◆ **Exercise goal**
Return the part of the key frame extraction passage between "2.8 Minimum reconstruction" and "algorithm (Table 1).", inclusive, copied word for word.

◆ **Document section**
2.4 Sequential vs. global characteristic comparisons

Recent works on video processing, focusing more on sequential and global characteristics to distinguish key frames from the extracted frames from a video. Every key frame is sequentially compared with every extracted frame until a frame which is very different from the key frame is obtained. This new frame is selected as the next key frame.

The characteristics of the sequential comparison algorithms include their simplicity, perception, low computational complexity. However, these algorithms are less utilised because of the extracted key frames represent only local specifications of the video rather than the global specifications. So, there is a huge chance of data replication.

Other side, some algorithms use global characteristics of a key frame by minimizing a predefined objective function based on the application.

The characteristics of the global comparison algorithms include temporal variance, coverage, and correlation and reconstruction error.

2.5 Temporal variance

Variance is an important parameter to be considered while extracting a key frame from each video segment. There should be an equal temporal variance exist between the each extracted key frame. The objective function can be selected as the sum of differences between temporal variances of all the segments. The temporal variance in a video can be approximated by the cumulative change of contents across consecutive frames in the segment or by the difference between the first and last frames in the segment.

2.6 Maximum coverage

Capturing objects in a motion video is a complex task. To confine that key frame extraction is a best of representation for object identification. There is no fixed limitation for extraction of key frames. Traditional algorithms minimize the number of key frames subject to a predefined reliability criterion. These algorithms extract key frames by maximizing their representation coverage, which is the number of frames that the key frames can represent.

2.7 Minimum correlation

Few algorithms minimize the sum of correlations between key frames, making key frames as uncorrelated with each other as possible. For instance, represent frames their correlations using a directed weighted graph. The shortest path in the graph is found and the vertices in the shortest path which corresponds to minimum correlation between frames entitle as the key frames.

2.8 Minimum reconstruction error

Another set of algorithms extract key frames to minimize the sum of the differences between each frame and its corresponding predicted frame reconstructed from the set of key frames using interpolation. The set of key frames extracted by considering global characteristics are more concise and less redundant than that produced by the sequential comparison-based algorithms. The limitation of the global comparison-based algorithms is that they are more computationally expensive than the sequential comparison-based algorithms.

Further, the detailed analysis of the parallel research outcomes has contributed toward building a guardrail in this work demonstrating few key points to be done and not to be done while building a key frame extraction framework or an algorithm (Table 1).

◆ **Data lines**
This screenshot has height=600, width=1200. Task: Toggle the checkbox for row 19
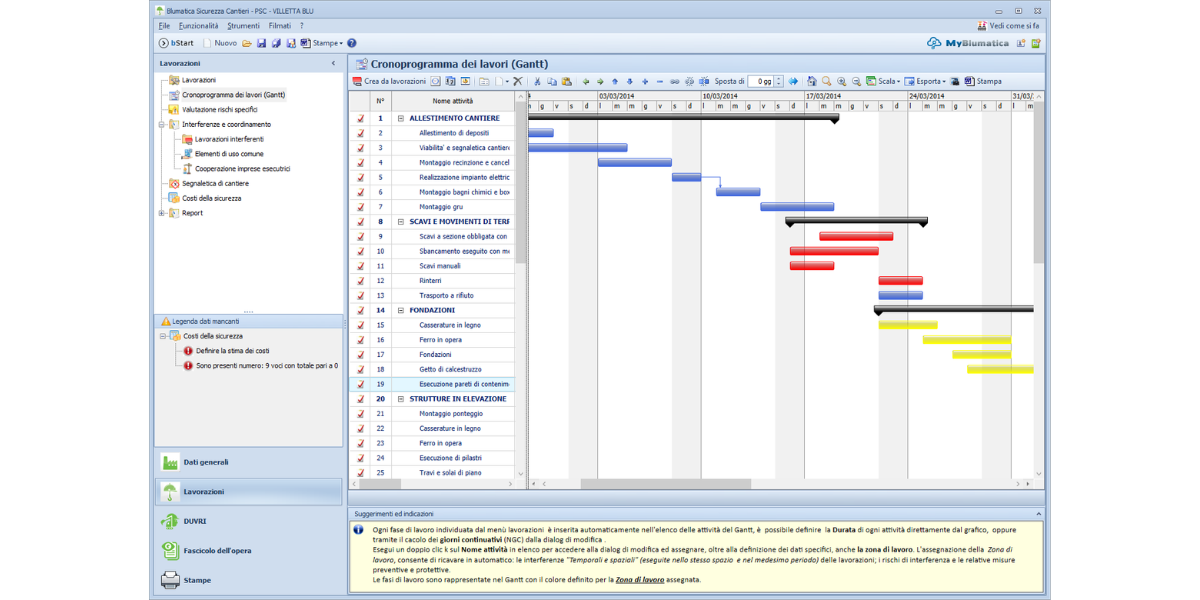point(360,384)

◆ **Exercise output**
2.8 Minimum reconstruction error

Another set of algorithms extract key frames to minimize the sum of the differences between each frame and its corresponding predicted frame reconstructed from the set of key frames using interpolation. The set of key frames extracted by considering global characteristics are more concise and less redundant than that produced by the sequential comparison-based algorithms. The limitation of the global comparison-based algorithms is that they are more computationally expensive than the sequential comparison-based algorithms.

Further, the detailed analysis of the parallel research outcomes has contributed toward building a guardrail in this work demonstrating few key points to be done and not to be done while building a key frame extraction framework or an algorithm (Table 1).